To keep the pointy part from happening, the typical formula for a crochet hat is to do as many increases in each round as you did in the first round while you're getting it big enough around. Say you did 10 st in the first round, you'd have to do 2st in each st in the second round, then in the third, you would do a pattern alternating 1 st, then 2st around, the fourth you'd do 1st 1st then 2st.

It turned out so cute!!


----------



## 354508 (Feb 5, 2013)

That makes sense, thanks! DH wants a hat, and after seeing DD's hat, my mom and nephew want hats too. Guess I know what they're getting for xmas!


----------



## Taylor R. (Apr 3, 2013)

I always just use that formula, then use a hat size chart to kind of determine where to stop when I'm making hats.

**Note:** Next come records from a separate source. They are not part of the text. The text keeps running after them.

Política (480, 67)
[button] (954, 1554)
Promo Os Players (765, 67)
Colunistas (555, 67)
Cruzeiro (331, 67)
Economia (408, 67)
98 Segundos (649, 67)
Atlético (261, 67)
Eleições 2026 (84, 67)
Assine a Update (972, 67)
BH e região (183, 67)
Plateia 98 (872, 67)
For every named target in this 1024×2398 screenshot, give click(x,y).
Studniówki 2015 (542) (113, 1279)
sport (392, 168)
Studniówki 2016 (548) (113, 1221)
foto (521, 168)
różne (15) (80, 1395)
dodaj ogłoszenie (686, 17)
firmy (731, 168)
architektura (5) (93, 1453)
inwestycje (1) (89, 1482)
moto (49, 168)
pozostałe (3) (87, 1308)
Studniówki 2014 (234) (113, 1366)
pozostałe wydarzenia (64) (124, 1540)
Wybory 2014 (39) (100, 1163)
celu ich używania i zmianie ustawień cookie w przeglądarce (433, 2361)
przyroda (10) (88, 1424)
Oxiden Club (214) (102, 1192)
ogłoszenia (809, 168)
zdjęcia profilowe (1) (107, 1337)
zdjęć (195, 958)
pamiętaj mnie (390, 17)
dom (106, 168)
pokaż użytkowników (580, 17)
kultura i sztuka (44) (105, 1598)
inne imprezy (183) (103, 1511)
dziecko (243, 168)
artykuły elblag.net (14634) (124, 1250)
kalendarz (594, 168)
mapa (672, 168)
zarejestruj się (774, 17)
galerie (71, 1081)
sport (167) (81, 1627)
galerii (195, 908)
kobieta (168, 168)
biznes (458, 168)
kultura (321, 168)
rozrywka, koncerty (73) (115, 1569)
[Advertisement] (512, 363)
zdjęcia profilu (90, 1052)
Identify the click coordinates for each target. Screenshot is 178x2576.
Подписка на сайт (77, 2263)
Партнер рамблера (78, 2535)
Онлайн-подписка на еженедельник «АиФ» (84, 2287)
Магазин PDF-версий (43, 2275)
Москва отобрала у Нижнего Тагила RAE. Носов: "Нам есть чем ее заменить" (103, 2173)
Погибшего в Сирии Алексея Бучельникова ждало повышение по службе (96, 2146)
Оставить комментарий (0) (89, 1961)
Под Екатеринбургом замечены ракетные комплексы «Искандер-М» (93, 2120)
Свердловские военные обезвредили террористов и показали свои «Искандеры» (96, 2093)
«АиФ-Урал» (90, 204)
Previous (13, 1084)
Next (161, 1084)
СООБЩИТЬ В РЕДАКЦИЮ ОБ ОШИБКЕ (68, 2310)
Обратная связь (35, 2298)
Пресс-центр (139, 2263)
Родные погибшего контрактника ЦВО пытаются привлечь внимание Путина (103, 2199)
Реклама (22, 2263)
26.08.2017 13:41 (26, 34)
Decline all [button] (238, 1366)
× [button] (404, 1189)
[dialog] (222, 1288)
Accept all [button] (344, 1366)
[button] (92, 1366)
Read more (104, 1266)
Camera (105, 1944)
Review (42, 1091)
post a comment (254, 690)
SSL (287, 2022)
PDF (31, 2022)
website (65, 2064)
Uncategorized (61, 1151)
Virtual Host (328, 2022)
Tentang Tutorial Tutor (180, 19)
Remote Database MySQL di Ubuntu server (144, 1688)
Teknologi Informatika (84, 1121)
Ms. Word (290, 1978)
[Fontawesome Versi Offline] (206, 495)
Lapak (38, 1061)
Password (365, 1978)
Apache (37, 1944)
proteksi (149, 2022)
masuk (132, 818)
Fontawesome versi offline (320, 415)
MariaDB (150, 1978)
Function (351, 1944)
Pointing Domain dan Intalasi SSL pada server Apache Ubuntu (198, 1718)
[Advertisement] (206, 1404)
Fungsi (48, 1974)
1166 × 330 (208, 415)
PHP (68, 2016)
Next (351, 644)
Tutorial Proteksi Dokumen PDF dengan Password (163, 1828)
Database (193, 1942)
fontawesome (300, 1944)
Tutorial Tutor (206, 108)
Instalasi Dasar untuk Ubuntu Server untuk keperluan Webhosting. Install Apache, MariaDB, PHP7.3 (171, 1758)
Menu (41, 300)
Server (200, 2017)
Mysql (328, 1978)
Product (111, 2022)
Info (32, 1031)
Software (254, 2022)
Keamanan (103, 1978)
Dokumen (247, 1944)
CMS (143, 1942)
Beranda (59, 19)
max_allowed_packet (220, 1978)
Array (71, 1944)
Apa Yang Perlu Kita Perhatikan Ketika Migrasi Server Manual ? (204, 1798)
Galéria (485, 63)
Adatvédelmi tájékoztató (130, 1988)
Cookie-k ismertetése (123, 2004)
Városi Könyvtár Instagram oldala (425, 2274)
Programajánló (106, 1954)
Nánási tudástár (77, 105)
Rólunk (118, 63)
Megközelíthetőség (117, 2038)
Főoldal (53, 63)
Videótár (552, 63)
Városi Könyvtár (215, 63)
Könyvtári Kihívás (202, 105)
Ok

No pattern necessary


----------



## Becka03 (Mar 29, 2009)

Plendlful said:


> That makes sense, thanks! DH wants a hat, and after seeing DD's hat, my mom and nephew want hats too. Guess I know what they're getting for xmas!


you did an amazing job!!! good for you!
I started almost 2 yrs ago and heck I started with a crooked wash cloth! I am impressed!


----------



## 354508 (Feb 5, 2013)

Well, when I started, I was trying to make a granny square. It just turned into a hat! Lol


----------